Birisini gerçekten sevdiğimizi nasıl anlarız? Ya da hissettiğimiz duygunun aşk olup olmadığına nasıl karar veririz? Bunu ayıran kesin çizgiler var mıdır? Neden çok istekli ve tutkulu başlayıp daha sonra sıkıcı bir hal alır (hemen hemen) tüm ilişkiler?
Bir inanışa göre, aşk bir defa gelir ve bir daha hiç unutulmaz. Bazen bunun doğru olabileceğini düşünürüm. Aslında çoğu kişinin hayatı boyunca birçok kişiye karşı hissedip aşk diye adlandırdığı duygu, belki de aşkın gerçek anlamından çok uzaktır. Mesela, biriyle tanışırız ve çok etkilenmişizdir. Sohbeti fazlasıyla hoşumuza gider ve yanında değilken bile sürekli aklımızdadır. Söylediği şeyler duymak istediklerimizdir. Davranışları tam aradığımız kişi olduğuna dair beklentilerimizi karşılıyordur. Üstüne üstlük birlikte çok iyi vakit geçiriyor ve eğleniyoruzdur. Mesaj attığında yüzümüzde oluşan gülümsemeyi engellememizin olanağı yoktur. Artık aşık olduğumuzu kendimize itiraf edebiliriz. Ara sıra kavga etsek de bunlar tuzu biberi değil mi işin? Olumsuz özellikleri var evet kabul ediyoruz ama zamanla değişecektir, eminiz. Çünkü o da bize aşık ve birbirimiz için bazı fedakarlıklar yapmak zorundayızdır.
Bu senaryoyu, ben de dahil olmak üzere, belli bir yaşa gelmiş çoğu insan hayatı boyunca en az bir kez (muhtemelen birçok kez) yaşamıştır. Peki ya aşkla daha önce karşılaşmadığımız için bu basit duyguyu aşk diye adlandırıyorsak? Senaryomuzdaki duyguya aşk diyemeyeceksek ne denebileceğini bilmiyorum. Sevgi kadar kutsal değil bence. Çünkü kavga edip ayrıldığımızda, muhtemelen birkaç ay içinde sadece anılardan ibaret olacak. Yani gerçekten sevdiğimiz insanları düşünelim; mesela annemizi kaybetsek birkaç ay içinde ne yapalım sağlık olsun ya da önümüze bakalım hayat devam ediyor diyebilir miydik? Bence sevgi bu olayın çok dışında. Etkilenmek kadar basite indirgemenin doğru olduğunu da düşünmüyorum. Nasıl adlandıracağımız tartışılır ama peki ya aşk bu kadar basit mi?

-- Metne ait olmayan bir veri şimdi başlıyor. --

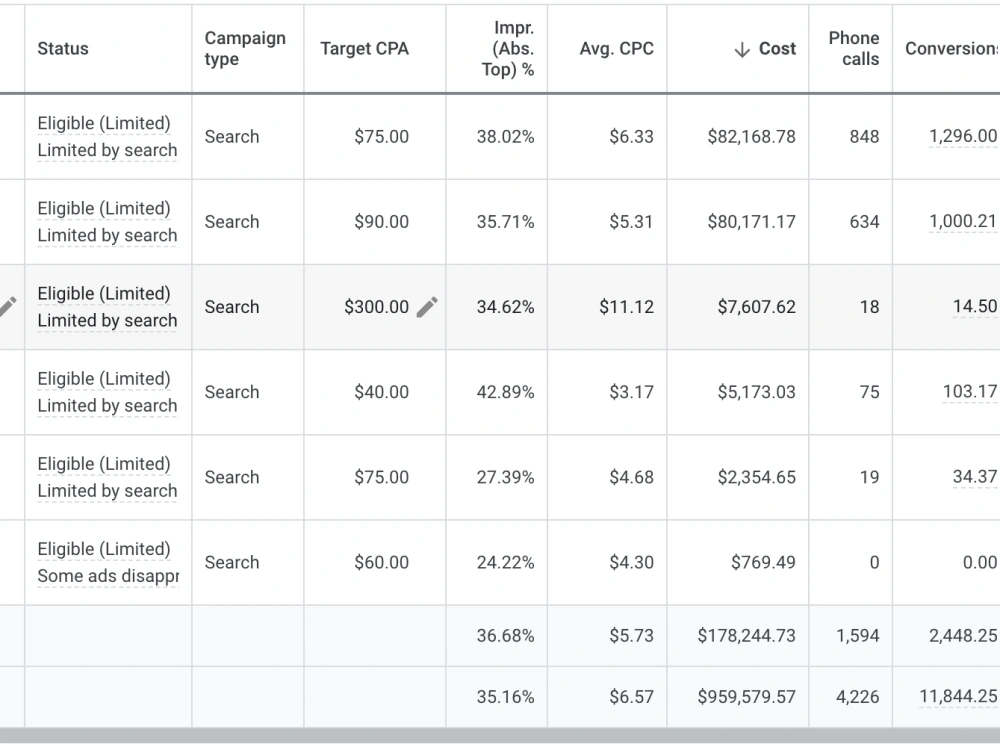The image size is (1000, 750).
Task: Click the 103.17 conversions value
Action: [x=969, y=392]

Aşk belki de şöyle bir şeydir: Biriyle bir şekilde tanışırız ve arkadaş oluruz. Arkadaşlığımız zamanla değerli bir hale gelir ve hayatımızda önemli bir yer kaplamaya başlar. Konuşmak iyi geliyordur. Bütün sırlarımızı rahatça paylaşıyoruzdur ve birbirimizin zor zamanlarında yanındayızdır. Birlikte geçirdiğimiz zamanlar çok değerlidir. En çok onunla eğleniyoruzdur. Ayrıca çok iyi tanıyoruzdur ve en güvendiğimiz insanlardan biri olmayı başarmıştır. Ve bir gün aniden fark ederiz; kalbimiz çarpıyordur! Farkında olmadan hoşlanmaya başlamışızdır ve durumun yanlış olduğunu bilmek bir şeyi değiştirmiyordur. Bu duygunun artışını önlemek mümkün müdür bilmiyorum. Belki ilk fark ettiğimiz zamanlarda dizginlemeye çalışmışızdır. Ama eminim ki başarması güç olurdu.

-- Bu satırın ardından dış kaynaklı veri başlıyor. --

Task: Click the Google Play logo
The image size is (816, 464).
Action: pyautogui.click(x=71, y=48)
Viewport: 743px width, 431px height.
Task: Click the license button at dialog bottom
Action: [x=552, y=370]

Daha sonra neyin doğru neyin yanlış olduğu önemini kaybetmiştir. Hatta karşılığı olup olmaması bile artık çok önemli değildir. Bizim hissettiklerimize benzer bir karşılığı olmasa da eminizdir ki bize arkadaşlığımızdan dolayı çok değer veriyordur. O yüzden hiçbir şey beklemeden sadece olduğu gibi severiz. Bu değerli kişinin bizi bilerek veya isteyerek üzmesi söz konusu değildir. Eğer üzdüyse ya farkında değildir ya da mutlaka geçerli bir sebebi vardır. Ona karşı anlayışımız sonsuzdur ve zaman içinde de tükenmez. Hangi sıfatla olduğunu önemsemeksizin hayatımızda bir yerde oluşu mutlu olmamız için yetiyordur. Ama bir şekilde hayatımızdan çıkmaya karar vermişse kal diyemeyiz. Çünkü kendimizden çok onun mutlu olmasını isteriz. Yani sevgilimiz bizi aldattığındaki o nefret bunda yoktur. Başkasıyla mutlu oluşu nefret yaratmaz. Biraz içimizi burkar belki ama yine de onun mutluluğunu öncelik alabiliriz. Ve bu duyguyu hissettirmekten çekiniriz. Çünkü bu ağır duygu altında kendini ezilmiş hissetmemesi gerekir. Çok sevildiğimizde bazen altından kalkamayız, özellikle de karşılığını tam olarak veremiyorsak. Bunu ona yaşatmamak için biraz uzak durmak en iyisidir.
Bir gün hayatımızdan çıktığında yıkılmayız, çünkü artık onu sevmek için ona ihtiyacımız yoktur. Hayatımızda olmasa bile içimizde bir yerde ona ait bir bölme inşa etmişizdir. Her dakika ağlayıp sızlanmaktan bahsetmiyorum. Herhangi bir şarkıda anılarımız canlanır. En sevdiğimiz anları tekrar ve tekrar hayal ederiz bazen. Ama asla üzülmeyiz düşünürken. Hayatımıza böyle biri girdiği için kendimizi şanslı hissediyoruzdur aksine. Dünya üzerinde kaç kişi böyle bir duyguyu tatmış olabilir diye düşünmekten kendimizi alamayız. Herkes diğer senaryoyu aşk zannederken biz gerçeğini yaşamışızdır ve yaşamaya devam ediyoruzdur. Belki de üzerinden yıllar geçmiştir. Unutmak istemeyiz, çünkü artık bizim bir parçamız gibidir. Hayatımızdan çıktığı için hayıflanmak yerine hayatımıza bir süreliğine de olsa girdiği için minnet duyarız. İyi ki vardır. İyi ki tanımışızdır.